A judge held that the estate of Peggy Deery should receive the payout for the injuries sustained in Derry in January 1972 and subsequent years of mental distress.
Mr Justice McAlinden described the behaviour of the British soldiers who wounded and verbally abused the widowed mother-of-14 as “imbued with a degree of malevolence and flagrancy which was truly exceptional”.
He said Mrs Deery was a woman of good character who attended the civil rights march in support of a society based on fairness and equality.
Mrs Deery’s family had sued the Ministry of Defence (MoD) for the injuries they claim contributed to her death.
With liability accepted, the case centred on a dispute over the appropriate level of damages.
Counsel for the family argued that the paratrooper who shot her probably knew she posed no threat.
The court was told after being shot Mrs Deery was carried into a house on Chamberlain Street to be treated by members of the Knights of Malta.

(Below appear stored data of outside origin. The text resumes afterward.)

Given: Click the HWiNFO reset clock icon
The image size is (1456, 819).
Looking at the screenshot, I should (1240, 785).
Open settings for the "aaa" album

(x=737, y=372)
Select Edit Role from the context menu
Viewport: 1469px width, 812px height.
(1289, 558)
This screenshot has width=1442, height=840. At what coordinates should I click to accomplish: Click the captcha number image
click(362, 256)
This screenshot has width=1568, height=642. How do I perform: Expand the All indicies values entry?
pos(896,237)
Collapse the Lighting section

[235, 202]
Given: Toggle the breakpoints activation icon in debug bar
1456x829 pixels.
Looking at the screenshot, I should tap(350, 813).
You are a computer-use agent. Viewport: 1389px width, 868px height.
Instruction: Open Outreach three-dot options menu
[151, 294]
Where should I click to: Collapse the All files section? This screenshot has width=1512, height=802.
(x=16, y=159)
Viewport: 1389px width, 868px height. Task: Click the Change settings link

The court heard soldiers then entered the property and allegedly directed foul language at the widow.
Mrs Deery, who lost her husband to cancer months before Bloody Sunday, spent four months in hospital, developed a chronic kidney disease and was effectively housebound for the rest of her life, the court heard.
“We had to do everything,” she said.
A barrister representing the MoD argued her heart problems were probably due to a heavy smoking habit of 40 cigarettes a day.
In judgement, Mr Justice McAlinden said: “Any claim that she was anything other than an innocent demonstrator was a fabrication constructed and perpetuated by the perpetrator or perpetrators of a wrong in an attempt to avoid personal or collective responsibility for any wrongdoing”.
Awarding £250,000 to Mrs Deery’s estate, the judge added a further £17,028 in special damages for the cost of care provided to her.
“This will take into account the mental distress which she undoubtedly suffered by reason of the approach adopted by the defendant to those killed and injured during Bloody Sunday in the period between the end of January 1972 and the date of the deceased’s death in January 1988”, he added.
He said because Mrs Deery died before the Saville Inquiry into the events of Bloody Sunday, the “cloud of imputed culpability would, at least to some extent, have cast an intermittent shadow over her”.
In 2010 the Saville Inquiry into the shootings established the innocence of all of the victims.
Those findings led to David Cameron, the then British prime minister, issuing a public apology for the soldiers’ actions.
He described the killings as “unjustified and unjustifiable”.
The Deery family’s solicitor Fearghal Shiels said the judgement was vindication of Mrs Deery’s innocence.